• **Data extract**
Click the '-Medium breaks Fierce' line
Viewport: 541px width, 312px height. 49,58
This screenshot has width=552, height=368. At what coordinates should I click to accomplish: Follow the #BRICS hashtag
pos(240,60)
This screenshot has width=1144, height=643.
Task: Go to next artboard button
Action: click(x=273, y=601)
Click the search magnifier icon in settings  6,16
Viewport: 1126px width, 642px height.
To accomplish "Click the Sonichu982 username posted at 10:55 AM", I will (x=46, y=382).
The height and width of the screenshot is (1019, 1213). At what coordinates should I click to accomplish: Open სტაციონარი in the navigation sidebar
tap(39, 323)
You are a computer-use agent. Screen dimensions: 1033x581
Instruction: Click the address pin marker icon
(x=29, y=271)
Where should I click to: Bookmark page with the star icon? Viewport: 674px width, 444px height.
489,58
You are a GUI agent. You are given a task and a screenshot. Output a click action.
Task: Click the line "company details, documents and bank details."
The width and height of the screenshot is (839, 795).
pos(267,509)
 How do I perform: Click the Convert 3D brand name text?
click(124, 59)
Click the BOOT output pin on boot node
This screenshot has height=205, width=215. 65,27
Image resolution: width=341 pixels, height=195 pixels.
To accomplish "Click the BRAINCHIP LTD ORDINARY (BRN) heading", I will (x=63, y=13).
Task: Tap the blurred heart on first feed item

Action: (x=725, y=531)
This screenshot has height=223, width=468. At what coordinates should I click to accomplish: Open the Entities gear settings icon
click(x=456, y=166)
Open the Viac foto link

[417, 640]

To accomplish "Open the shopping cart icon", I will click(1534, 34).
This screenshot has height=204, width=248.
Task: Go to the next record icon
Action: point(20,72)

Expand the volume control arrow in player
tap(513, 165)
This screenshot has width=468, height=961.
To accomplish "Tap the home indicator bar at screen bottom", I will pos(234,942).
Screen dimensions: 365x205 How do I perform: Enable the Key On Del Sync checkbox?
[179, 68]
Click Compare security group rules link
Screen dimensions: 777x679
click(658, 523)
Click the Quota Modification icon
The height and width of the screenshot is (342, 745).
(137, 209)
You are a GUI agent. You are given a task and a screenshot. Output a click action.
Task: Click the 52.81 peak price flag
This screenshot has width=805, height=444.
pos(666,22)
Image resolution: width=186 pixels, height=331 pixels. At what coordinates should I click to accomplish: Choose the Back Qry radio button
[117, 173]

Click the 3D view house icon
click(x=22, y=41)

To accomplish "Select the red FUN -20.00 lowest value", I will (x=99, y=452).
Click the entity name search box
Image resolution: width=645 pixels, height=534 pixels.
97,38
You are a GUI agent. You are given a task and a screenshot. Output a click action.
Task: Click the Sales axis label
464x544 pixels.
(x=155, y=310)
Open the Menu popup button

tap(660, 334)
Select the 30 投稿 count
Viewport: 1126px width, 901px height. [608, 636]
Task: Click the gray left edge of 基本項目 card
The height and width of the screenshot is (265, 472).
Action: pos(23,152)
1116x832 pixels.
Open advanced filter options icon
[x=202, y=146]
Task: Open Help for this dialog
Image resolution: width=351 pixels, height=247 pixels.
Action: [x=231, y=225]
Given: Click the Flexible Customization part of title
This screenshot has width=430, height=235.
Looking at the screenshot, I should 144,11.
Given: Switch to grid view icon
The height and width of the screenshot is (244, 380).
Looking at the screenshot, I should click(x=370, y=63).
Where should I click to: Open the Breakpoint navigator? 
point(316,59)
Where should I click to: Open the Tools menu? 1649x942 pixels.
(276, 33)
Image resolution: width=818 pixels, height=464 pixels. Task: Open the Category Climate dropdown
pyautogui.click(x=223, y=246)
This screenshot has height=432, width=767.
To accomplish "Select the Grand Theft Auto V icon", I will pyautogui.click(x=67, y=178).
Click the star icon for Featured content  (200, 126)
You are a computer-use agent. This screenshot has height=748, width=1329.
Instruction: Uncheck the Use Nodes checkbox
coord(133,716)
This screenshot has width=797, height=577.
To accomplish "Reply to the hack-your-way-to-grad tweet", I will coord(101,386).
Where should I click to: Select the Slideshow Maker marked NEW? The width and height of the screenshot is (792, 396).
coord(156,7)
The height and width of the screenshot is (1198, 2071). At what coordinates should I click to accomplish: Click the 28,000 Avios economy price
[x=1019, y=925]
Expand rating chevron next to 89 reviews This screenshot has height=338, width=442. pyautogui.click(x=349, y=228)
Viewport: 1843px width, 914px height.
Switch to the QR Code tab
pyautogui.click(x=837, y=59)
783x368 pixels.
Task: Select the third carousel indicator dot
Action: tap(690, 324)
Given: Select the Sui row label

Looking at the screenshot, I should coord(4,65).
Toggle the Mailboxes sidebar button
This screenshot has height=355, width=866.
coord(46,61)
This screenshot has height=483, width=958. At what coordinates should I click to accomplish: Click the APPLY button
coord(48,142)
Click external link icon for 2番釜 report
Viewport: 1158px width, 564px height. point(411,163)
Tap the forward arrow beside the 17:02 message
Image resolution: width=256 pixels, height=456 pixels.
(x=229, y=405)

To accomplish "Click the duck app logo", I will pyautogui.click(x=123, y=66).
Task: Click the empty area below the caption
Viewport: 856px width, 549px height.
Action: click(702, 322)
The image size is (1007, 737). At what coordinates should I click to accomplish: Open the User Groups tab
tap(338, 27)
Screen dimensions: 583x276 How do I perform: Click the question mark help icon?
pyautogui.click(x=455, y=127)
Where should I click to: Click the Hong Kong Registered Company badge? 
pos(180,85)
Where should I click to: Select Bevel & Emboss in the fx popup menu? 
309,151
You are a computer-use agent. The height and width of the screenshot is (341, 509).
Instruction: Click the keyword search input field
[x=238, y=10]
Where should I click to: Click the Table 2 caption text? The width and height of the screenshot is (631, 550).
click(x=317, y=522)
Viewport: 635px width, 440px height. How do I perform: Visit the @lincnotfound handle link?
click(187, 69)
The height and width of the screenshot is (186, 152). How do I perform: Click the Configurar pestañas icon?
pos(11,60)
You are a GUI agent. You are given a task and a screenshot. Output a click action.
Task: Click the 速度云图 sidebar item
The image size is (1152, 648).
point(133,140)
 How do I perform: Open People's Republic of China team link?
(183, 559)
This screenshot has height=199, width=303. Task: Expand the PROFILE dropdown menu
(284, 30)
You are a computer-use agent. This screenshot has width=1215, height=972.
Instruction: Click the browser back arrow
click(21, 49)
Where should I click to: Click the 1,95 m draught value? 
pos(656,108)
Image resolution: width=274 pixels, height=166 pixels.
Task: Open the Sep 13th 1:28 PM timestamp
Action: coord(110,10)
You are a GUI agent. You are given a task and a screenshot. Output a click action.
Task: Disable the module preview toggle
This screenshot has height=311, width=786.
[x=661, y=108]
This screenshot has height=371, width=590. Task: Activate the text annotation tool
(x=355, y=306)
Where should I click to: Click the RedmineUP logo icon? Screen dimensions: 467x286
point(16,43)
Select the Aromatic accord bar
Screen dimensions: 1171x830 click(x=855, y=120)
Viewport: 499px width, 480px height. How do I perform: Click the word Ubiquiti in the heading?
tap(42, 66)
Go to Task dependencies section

• **Directions for this task**
Nothing but the lines from the first line of the data through the line with "Image resolution: width=341" should be returned, exactly as they appear, both ends included.

• **Response box**
Click the '-Medium breaks Fierce' line
Viewport: 541px width, 312px height. 49,58
This screenshot has width=552, height=368. At what coordinates should I click to accomplish: Follow the #BRICS hashtag
pos(240,60)
This screenshot has width=1144, height=643.
Task: Go to next artboard button
Action: click(x=273, y=601)
Click the search magnifier icon in settings  6,16
Viewport: 1126px width, 642px height.
To accomplish "Click the Sonichu982 username posted at 10:55 AM", I will (x=46, y=382).
The height and width of the screenshot is (1019, 1213). At what coordinates should I click to accomplish: Open სტაციონარი in the navigation sidebar
tap(39, 323)
You are a computer-use agent. Screen dimensions: 1033x581
Instruction: Click the address pin marker icon
(x=29, y=271)
Where should I click to: Bookmark page with the star icon? Viewport: 674px width, 444px height.
489,58
You are a GUI agent. You are given a task and a screenshot. Output a click action.
Task: Click the line "company details, documents and bank details."
The width and height of the screenshot is (839, 795).
pos(267,509)
 How do I perform: Click the Convert 3D brand name text?
click(124, 59)
Click the BOOT output pin on boot node
This screenshot has height=205, width=215. 65,27
Image resolution: width=341 pixels, height=195 pixels.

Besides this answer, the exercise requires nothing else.